The gold standard for confirming pulmonary hypertension is right heart catheterization, a procedure in which a thin tube is threaded through a vein into the right side of the heart to directly measure pressures. Normal mean pulmonary artery pressure ranges from 10 to 20 mmHg. A reading above 20 mmHg confirms pulmonary hypertension. Doctors also measure the wedge pressure, which reflects the left side of the heart. In cor pulmonale, that wedge pressure stays below 15 mmHg, confirming the problem originates in the lungs, not the left heart.
Chest X-rays, CT scans, and blood tests for oxygen levels help identify the underlying lung disease driving the process. Pulmonary function tests measure how well the lungs move air and exchange gases.
Treatment Focuses on the Lungs
Because cor pulmonale is a consequence of lung disease, treatment centers on the root cause. If COPD is driving the condition, optimizing inhaler therapy, pulmonary rehabilitation, and smoking cessation are foundational. For sleep apnea, consistent use of CPAP therapy can lower pulmonary pressures. For chronic blood clots, blood thinners or surgical removal of the clots may be needed.
Supplemental oxygen is one of the most important interventions for patients whose blood oxygen levels are chronically low. Low oxygen causes the blood vessels in the lungs to constrict, which directly raises pulmonary artery pressure. Correcting that low oxygen with supplemental oxygen relaxes those vessels and reduces the workload on the right heart. Long-term oxygen therapy has been shown to improve survival in COPD patients with cor pulmonale.
Diuretics (water pills) help manage fluid buildup by reducing swelling in the legs and abdomen.

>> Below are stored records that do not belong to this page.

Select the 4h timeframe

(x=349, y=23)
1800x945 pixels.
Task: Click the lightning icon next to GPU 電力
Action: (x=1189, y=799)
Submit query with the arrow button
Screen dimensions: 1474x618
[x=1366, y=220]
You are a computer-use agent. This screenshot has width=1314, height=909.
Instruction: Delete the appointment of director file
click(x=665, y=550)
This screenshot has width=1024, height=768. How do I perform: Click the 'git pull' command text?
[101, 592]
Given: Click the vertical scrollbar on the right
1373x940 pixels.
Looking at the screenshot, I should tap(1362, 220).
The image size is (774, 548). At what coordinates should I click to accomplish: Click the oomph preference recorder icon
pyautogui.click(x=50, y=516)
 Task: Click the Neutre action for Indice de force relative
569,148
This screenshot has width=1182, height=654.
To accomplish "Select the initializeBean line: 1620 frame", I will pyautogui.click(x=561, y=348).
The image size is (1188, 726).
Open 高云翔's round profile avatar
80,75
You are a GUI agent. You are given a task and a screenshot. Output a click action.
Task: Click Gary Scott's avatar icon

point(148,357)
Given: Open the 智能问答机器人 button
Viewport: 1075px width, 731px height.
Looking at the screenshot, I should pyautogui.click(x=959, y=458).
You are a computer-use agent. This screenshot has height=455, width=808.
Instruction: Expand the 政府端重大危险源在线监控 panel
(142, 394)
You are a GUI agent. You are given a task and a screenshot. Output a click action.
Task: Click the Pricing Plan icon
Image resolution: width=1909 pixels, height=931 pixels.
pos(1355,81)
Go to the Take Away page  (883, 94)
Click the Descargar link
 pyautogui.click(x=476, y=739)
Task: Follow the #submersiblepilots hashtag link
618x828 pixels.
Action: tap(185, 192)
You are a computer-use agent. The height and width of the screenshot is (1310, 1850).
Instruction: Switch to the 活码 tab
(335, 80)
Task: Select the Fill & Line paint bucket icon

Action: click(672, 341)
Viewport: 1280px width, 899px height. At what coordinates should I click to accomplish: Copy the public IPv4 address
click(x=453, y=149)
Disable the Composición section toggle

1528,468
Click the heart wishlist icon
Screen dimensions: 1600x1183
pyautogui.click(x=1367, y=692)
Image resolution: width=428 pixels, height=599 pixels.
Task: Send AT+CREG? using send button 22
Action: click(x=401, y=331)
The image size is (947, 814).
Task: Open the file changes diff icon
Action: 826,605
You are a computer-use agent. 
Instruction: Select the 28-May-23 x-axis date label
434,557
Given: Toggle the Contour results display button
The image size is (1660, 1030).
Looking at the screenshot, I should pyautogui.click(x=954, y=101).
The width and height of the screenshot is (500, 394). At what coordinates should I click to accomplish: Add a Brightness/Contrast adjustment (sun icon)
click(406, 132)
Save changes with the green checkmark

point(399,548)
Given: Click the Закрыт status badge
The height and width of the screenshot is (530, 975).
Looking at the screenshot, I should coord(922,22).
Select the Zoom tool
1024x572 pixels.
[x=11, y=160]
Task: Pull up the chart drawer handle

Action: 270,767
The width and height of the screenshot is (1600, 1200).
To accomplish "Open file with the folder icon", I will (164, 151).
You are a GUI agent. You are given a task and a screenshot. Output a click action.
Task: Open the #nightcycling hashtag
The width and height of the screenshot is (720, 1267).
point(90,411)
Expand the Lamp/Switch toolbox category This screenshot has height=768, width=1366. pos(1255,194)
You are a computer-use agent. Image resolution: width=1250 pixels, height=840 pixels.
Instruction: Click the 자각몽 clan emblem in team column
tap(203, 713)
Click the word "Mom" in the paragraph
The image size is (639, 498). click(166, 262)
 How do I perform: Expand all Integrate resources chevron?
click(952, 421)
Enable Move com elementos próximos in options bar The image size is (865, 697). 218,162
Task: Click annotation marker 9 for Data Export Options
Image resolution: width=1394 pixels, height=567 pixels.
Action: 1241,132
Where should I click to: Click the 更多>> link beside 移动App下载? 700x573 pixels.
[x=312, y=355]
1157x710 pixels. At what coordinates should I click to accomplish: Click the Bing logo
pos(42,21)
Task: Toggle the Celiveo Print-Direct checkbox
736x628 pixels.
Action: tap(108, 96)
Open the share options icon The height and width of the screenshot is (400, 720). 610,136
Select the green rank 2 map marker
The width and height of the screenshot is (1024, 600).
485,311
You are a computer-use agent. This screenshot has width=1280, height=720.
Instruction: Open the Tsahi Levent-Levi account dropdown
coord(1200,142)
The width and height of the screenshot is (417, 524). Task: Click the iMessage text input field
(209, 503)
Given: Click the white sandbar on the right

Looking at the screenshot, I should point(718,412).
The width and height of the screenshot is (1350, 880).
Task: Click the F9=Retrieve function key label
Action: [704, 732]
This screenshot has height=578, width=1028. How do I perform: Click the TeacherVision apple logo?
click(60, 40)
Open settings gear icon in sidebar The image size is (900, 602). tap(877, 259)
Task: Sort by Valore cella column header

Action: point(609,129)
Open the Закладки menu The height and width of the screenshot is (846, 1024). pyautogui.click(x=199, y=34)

They need to be used carefully, because pulling too much fluid can drop blood pressure and reduce how much blood the right heart can pump. In some cases, medications that relax pulmonary blood vessels may be prescribed, particularly when pulmonary hypertension is severe or out of proportion to the underlying lung disease.
For the most advanced cases that don’t respond to other treatments, lung transplantation or combined heart-lung transplantation may be considered.
Prognosis and What Affects It
The outlook depends heavily on the severity of the underlying lung disease and how well pulmonary pressures can be managed. A large study of over 33,000 hospitalized patients with acute exacerbations of cor pulmonale found an in-hospital mortality rate of 4.3%. That rate climbed steeply with age: among patients 80 and older, it reached 9.8% in men and 6.7% in women.
Development of cor pulmonale in someone with COPD marks a significant turning point in prognosis. Once the right side of the heart begins to fail, survival times are shorter than in patients with the same lung disease but preserved heart function. The earlier pulmonary hypertension is identified and the underlying cause treated aggressively, the better the chances of slowing progression and maintaining quality of life.